Online photo service, which was recently acquired by HP, drops prices on digital prints by up to 45 percent.

Reuters
2 min read
Snapfish, the online photo service recently acquired by Hewlett-Packard, is cutting prices on digital photography prints by as much as 45 percent.

The move comes as HP angles for a larger share of the fast-growing but still nascent digital-photography market.

Snapfish is dropping prices on 4-by-6-inch prints by 37 percent to 12 cents from 19 cents, said Ben Nelson, the head of Snapfish.

For customers who prepay for prints, prints will now cost 10 cents, down from 17 cents.

Snapfish's price drops undercut other online photo service companies, such as Eastman Kodak's KodakEasyShare Gallery, which charges 25 cents per 4-by-6-inch print, and Shutterfly, which charges 19 cents per 4-by-6-inch print.

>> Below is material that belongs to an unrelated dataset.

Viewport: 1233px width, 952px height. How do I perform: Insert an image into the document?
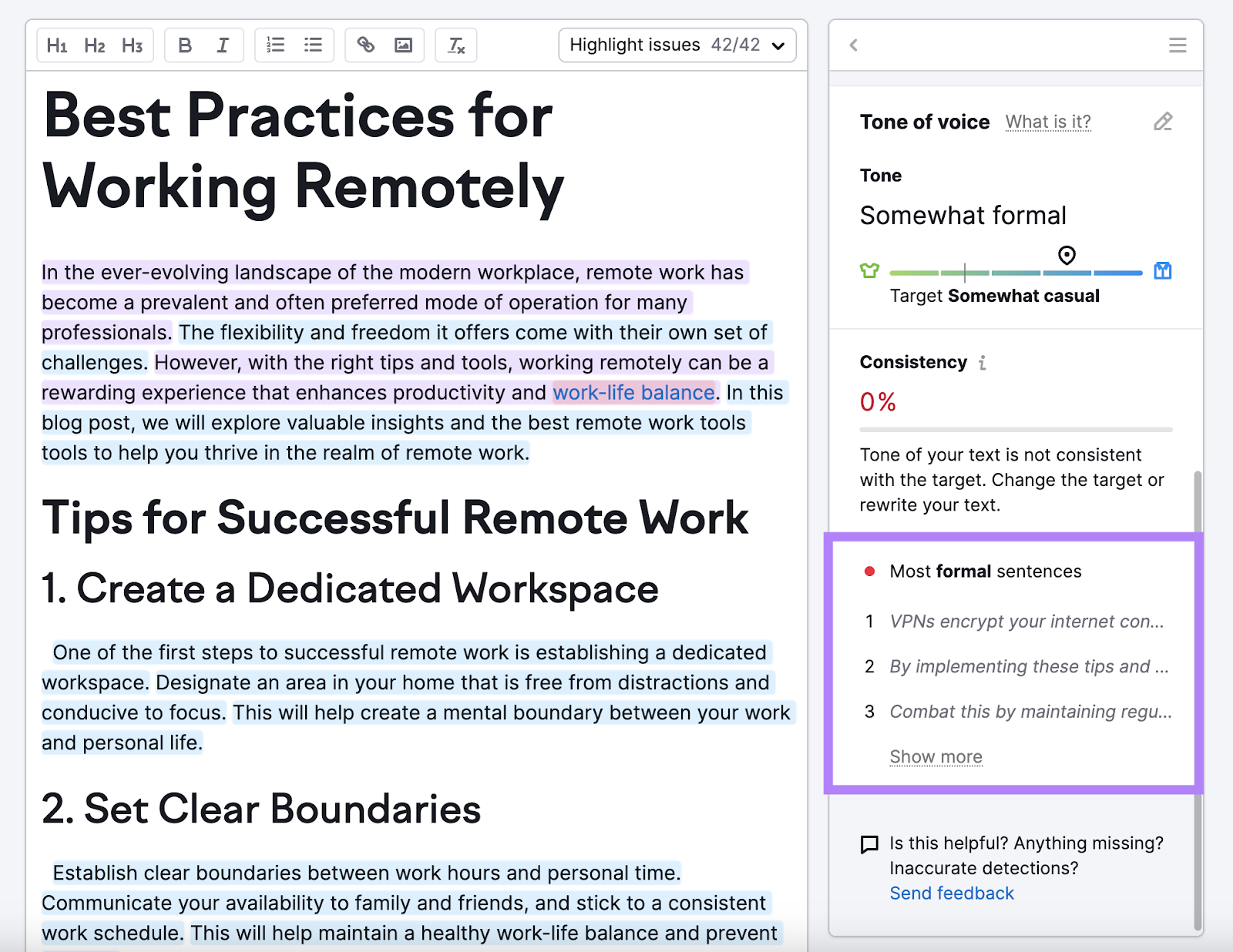point(403,45)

Snapfish, which claims more than 13 million registered users, also continues to grow rapidly, Nelson said, adding that part of the reason HP is able to cut its prices is because the Snapfish unit is adding more than 500,000 registered users each month.

Nelson declined to give Snapfish's annual revenue but said the HP unit will remain profitable after the price cuts.

"We're still making money at both the 10 cent and 12 cent prices," Nelson said. "We're growing at probably a much faster rate than the other online photo printing companies."

Snapfish, like other online photo services, offers free online photo sharing, photo storage and management, free editing and software, as well as online print ordering. It also offers some 70 photo gifts such as picture-emblazoned coffee mugs, T-shirts and other items.

HP is also cutting prices on other print sizes. A 5-by-7-inch print now costs 39 cents to 79 cents, depending on the number of prints ordered--down from 59 cents to 95 cents; 8-by-10-inch prints were reduced to $2.99 each from $3.79; and wallet-size prints are 99 cents, down from $1.79.